▸ EXERCISE: From the entries that follow, reproduce exactly and only the lines from the line with "Viewport: 964px width, 962px height." to the line with "has height=720, width=1280.", endpoints included.

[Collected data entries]
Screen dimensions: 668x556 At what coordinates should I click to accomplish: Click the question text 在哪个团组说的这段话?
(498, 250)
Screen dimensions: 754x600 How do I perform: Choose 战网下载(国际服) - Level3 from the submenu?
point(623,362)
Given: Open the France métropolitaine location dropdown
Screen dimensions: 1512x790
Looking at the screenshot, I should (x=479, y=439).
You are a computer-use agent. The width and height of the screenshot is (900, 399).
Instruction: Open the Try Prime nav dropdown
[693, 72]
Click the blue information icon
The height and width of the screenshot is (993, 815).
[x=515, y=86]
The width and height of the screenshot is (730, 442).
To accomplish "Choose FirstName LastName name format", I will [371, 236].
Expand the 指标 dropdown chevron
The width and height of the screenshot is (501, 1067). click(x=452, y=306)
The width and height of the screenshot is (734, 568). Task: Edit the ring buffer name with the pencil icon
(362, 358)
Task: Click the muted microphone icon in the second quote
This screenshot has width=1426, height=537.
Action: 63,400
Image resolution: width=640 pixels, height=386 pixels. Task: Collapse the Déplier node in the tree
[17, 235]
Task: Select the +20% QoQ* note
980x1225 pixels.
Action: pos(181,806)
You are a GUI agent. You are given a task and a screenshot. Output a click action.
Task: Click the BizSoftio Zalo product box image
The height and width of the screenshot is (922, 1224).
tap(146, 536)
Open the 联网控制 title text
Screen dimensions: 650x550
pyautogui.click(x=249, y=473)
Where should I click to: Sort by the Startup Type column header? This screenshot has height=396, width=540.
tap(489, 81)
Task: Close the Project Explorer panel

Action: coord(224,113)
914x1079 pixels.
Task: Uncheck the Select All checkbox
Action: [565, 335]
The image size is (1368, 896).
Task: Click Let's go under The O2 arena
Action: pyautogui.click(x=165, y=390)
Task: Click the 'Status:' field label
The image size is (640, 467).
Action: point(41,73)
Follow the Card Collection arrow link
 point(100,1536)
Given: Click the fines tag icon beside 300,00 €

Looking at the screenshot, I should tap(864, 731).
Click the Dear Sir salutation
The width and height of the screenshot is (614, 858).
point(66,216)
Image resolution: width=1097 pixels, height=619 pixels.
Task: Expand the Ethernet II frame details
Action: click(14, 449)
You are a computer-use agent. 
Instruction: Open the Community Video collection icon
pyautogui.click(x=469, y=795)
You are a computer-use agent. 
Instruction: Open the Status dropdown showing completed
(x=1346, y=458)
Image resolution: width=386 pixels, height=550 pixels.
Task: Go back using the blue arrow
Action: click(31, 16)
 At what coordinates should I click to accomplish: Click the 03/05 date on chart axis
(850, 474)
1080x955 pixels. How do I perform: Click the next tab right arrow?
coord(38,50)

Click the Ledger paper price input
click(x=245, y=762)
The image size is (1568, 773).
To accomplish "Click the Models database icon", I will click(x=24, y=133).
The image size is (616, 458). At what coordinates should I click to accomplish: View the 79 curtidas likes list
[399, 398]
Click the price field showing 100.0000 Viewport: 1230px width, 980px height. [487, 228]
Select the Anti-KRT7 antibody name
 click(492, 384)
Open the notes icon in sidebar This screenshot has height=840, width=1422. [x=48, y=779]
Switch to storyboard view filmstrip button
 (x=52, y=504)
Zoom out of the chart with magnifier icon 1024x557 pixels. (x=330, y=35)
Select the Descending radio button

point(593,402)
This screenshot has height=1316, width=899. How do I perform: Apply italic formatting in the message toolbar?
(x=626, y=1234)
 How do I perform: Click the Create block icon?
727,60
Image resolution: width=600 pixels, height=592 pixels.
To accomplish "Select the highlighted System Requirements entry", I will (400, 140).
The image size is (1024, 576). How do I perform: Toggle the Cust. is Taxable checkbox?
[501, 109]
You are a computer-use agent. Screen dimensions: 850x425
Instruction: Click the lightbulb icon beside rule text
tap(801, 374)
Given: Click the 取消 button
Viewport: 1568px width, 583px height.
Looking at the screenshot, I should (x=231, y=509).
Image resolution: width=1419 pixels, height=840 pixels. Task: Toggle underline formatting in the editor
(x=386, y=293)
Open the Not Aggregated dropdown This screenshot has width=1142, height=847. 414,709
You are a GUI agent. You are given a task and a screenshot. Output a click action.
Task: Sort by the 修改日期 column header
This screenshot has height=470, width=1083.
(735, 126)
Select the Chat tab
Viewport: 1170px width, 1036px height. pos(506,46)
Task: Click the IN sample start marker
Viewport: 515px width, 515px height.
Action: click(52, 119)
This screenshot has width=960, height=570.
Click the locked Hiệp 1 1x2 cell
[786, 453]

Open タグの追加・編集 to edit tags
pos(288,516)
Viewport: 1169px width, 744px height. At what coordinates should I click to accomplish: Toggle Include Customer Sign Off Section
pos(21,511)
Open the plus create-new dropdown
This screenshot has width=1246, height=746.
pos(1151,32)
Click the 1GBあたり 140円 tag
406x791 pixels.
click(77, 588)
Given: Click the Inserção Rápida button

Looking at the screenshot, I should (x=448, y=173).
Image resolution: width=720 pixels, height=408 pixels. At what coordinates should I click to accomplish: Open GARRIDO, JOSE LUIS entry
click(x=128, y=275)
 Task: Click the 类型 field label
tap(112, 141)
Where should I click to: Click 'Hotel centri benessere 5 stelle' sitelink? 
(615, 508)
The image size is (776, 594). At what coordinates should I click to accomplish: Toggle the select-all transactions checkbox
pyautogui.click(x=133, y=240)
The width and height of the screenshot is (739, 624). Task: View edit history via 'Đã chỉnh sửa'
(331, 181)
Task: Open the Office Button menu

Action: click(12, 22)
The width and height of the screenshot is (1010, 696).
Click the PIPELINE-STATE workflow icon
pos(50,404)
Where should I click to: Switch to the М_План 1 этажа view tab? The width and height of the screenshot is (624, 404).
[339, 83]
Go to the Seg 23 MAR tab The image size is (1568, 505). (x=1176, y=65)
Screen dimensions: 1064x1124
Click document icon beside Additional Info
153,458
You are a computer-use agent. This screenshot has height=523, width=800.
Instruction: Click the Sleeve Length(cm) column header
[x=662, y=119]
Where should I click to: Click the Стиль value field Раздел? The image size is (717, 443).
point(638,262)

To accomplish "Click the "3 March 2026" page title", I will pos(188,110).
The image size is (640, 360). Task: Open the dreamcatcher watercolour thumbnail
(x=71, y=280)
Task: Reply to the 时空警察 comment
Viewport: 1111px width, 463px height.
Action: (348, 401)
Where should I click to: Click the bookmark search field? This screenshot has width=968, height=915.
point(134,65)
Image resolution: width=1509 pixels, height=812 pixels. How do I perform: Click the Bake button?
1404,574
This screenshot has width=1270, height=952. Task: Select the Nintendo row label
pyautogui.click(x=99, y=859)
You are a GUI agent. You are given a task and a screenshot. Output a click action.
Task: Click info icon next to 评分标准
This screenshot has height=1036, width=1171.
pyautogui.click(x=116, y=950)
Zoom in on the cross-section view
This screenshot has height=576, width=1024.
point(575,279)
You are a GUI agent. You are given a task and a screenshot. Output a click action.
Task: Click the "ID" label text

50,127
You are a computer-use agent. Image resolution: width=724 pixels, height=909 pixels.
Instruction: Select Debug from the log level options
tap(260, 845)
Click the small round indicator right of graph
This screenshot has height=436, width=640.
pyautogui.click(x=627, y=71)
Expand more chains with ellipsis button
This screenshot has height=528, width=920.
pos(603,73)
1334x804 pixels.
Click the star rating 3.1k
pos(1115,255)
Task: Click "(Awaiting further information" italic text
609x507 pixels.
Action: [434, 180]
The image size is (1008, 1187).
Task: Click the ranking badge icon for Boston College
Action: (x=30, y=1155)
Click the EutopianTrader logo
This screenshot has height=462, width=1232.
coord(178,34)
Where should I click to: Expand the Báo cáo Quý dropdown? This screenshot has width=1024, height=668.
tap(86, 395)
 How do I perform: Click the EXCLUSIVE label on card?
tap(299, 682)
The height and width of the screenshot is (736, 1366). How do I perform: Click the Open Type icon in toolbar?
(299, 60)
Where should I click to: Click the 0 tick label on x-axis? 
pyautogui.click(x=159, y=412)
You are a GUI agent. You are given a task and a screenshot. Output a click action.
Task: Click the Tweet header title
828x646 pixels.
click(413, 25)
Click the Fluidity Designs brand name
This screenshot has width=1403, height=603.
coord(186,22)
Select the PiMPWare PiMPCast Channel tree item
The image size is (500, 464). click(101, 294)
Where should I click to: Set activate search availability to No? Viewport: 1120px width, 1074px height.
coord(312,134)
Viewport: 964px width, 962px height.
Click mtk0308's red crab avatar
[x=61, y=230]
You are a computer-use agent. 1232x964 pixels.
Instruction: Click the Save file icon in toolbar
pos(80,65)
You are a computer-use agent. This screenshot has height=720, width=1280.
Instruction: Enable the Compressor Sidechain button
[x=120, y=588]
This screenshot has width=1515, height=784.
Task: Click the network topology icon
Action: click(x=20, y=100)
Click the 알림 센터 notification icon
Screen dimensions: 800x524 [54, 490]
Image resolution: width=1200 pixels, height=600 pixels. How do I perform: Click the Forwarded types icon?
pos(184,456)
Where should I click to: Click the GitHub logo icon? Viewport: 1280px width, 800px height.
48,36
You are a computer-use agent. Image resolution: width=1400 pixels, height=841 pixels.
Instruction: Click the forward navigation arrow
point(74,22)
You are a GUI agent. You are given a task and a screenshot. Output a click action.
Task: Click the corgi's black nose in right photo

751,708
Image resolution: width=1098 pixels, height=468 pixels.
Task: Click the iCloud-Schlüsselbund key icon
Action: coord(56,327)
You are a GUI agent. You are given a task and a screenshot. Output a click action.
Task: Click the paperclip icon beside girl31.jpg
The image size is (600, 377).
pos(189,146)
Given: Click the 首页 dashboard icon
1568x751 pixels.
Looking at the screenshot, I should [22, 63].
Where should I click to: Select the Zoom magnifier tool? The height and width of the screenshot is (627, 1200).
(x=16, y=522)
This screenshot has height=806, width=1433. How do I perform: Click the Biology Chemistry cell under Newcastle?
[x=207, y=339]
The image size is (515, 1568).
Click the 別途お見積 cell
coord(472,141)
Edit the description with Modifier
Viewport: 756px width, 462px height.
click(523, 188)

▸ REPLY TO THE TASK:
Viewport: 964px width, 962px height.
Click mtk0308's red crab avatar
[x=61, y=230]
You are a computer-use agent. 1232x964 pixels.
Instruction: Click the Save file icon in toolbar
pos(80,65)
You are a computer-use agent. This screenshot has height=720, width=1280.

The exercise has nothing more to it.